Dataset entries:
((
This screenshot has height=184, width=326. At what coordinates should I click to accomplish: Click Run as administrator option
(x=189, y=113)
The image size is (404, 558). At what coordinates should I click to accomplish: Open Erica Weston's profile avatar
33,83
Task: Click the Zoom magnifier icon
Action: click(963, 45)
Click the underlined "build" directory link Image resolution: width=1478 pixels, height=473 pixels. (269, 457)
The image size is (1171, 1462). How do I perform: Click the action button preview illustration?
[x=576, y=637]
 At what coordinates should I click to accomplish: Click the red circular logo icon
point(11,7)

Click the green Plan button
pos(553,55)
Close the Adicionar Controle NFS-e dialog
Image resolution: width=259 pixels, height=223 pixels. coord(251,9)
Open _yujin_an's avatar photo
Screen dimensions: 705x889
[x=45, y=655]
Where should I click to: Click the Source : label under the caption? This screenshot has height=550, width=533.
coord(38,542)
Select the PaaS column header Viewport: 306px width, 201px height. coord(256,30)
))
# EXERCISE DETAILS
Transcribe the entries exactly, and make each line match the original.

# OUTPUT FOR THIS EXERCISE
This screenshot has height=184, width=326. At what coordinates should I click to accomplish: Click Run as administrator option
(x=189, y=113)
The image size is (404, 558). At what coordinates should I click to accomplish: Open Erica Weston's profile avatar
33,83
Task: Click the Zoom magnifier icon
Action: click(963, 45)
Click the underlined "build" directory link Image resolution: width=1478 pixels, height=473 pixels. (269, 457)
The image size is (1171, 1462). How do I perform: Click the action button preview illustration?
[x=576, y=637]
 At what coordinates should I click to accomplish: Click the red circular logo icon
point(11,7)

Click the green Plan button
pos(553,55)
Close the Adicionar Controle NFS-e dialog
Image resolution: width=259 pixels, height=223 pixels. coord(251,9)
Open _yujin_an's avatar photo
Screen dimensions: 705x889
[x=45, y=655]
Where should I click to: Click the Source : label under the caption? This screenshot has height=550, width=533.
coord(38,542)
Select the PaaS column header Viewport: 306px width, 201px height. coord(256,30)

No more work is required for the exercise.